Uzakta bir barda insanlığın en güzel duası için dönüyordu bir plak. Imagine. Tarihin en eski, en soylu dileği, kırılgan bir erkek ağzından gökyüzüne yükseliyordu. Çoban tepeden aşağı kendini bırakmış, dar ve karanlık sokaklar arasından şehir merkezine kendiliğinden iniyordu. Yalnızdı ve kendinden başka düş kuran yokmuş gibi karaydı insan suratları.
Zenginler ve yoksullar hep ayrı mahallelerde yaşadı. Herhalde her ikisi de böyle daha rahat etti. Yollar genişledi. Sokak lambaları yanıyordu şimdi. Birbirine sarılmış kadın ve erkekler gördü.
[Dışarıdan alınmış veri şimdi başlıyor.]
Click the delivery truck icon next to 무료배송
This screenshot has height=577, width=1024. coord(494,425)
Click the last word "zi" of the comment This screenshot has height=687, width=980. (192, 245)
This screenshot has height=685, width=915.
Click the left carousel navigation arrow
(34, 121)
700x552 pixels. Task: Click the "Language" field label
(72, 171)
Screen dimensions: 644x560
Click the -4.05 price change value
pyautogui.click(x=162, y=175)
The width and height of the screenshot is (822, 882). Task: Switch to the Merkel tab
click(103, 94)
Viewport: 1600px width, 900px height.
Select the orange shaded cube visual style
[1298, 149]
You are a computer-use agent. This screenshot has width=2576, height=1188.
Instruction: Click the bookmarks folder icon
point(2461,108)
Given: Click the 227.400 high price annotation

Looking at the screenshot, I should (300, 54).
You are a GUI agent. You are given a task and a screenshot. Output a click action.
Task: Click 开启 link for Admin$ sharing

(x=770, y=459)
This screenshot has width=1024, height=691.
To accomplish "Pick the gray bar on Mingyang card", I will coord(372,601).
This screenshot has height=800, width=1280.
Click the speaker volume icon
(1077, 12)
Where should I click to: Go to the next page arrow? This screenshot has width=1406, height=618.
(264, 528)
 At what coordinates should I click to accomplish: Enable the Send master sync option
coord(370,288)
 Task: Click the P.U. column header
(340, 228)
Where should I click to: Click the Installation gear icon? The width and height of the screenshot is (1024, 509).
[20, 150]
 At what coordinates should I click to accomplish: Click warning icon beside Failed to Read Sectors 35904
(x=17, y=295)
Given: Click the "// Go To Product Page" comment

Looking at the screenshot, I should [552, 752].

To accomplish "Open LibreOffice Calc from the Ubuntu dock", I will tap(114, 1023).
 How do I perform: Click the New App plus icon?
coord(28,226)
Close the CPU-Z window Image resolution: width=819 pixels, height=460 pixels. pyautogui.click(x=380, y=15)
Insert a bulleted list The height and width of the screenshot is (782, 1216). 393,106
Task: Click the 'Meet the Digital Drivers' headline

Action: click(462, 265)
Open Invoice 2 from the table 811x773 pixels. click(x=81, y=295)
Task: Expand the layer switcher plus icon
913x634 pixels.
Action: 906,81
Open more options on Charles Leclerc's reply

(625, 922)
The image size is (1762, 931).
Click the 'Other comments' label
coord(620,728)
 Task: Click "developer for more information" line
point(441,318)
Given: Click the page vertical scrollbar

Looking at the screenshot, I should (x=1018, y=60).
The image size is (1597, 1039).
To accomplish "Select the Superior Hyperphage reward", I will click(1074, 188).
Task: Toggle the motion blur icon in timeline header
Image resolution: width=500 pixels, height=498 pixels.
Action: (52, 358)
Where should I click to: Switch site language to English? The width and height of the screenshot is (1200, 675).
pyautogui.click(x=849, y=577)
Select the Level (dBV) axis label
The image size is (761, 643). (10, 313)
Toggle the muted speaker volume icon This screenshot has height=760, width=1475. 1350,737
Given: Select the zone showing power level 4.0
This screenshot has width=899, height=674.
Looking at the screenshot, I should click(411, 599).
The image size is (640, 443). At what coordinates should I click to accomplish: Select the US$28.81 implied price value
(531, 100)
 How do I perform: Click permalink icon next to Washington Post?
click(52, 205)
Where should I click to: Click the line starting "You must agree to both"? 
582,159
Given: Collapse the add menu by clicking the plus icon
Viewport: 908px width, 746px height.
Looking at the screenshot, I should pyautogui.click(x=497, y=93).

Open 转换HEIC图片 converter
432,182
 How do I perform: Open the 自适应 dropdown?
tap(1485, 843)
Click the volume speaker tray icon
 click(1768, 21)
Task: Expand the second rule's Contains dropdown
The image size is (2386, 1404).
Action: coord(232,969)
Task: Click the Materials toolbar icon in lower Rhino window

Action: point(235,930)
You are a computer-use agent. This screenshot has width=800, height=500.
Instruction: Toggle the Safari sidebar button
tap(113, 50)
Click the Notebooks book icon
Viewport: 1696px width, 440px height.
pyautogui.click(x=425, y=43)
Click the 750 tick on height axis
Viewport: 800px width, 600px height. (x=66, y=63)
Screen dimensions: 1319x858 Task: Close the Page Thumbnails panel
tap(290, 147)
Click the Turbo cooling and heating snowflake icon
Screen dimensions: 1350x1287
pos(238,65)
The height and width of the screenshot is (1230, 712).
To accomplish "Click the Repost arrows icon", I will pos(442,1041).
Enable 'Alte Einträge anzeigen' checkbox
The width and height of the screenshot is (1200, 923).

Ellerinde dondurma, şımarık oğlan çocukları. Yürüdü. Sokaklar aydınlandıkça neşelendi insan yüzleri, yumuşadı. Müzik çalındı kulağına. Biraz sonra döner ekmek kokusu. Kumpir üç milyon. Tam karışık. Restoranlar. Cebinde çok az para olduğunu fark etti. İlk defa ne yaptığını sordu kendine. Gerçek, verilecek yanıtı yoktu. Yalnızdı. Açtı. Hayatı ıskaladığını sezdi ilk defa, başka bir hayatı olabileceğini.
Yürüyen, dans eden, yiyen bir insan kalabalığı içinde çevresine baktı. Kaygısız ve barışık görünüyorlardı. “Ben bir şey arıyorum, ne olduğunu bilmeden.” Delilik işareti bir cümle. Dünyadan sonsuza kadar sürülmüş hissetti kendini. Aşklar, dostlar ve kendi etinden çocuklar kayıp gitmişti avuçlarından. Acı çektiğini itiraf etti. Ellerinde bir solucan gibi kıvrandığı bu acı ne kadar uzaktı insana. Hiçbir tesellinin cesaretini toplayamayacağı bir yerdeydi, mutlu insanlar arasında. İnsan olmayı reddetti. Tüm imkanları tükendi hayatın. Gözleri açıldı ve dünyayı olduğu gibi gördü. Derin bir çukurda boğuluyormuş gibi bunalarak haykırdı: TEKİM!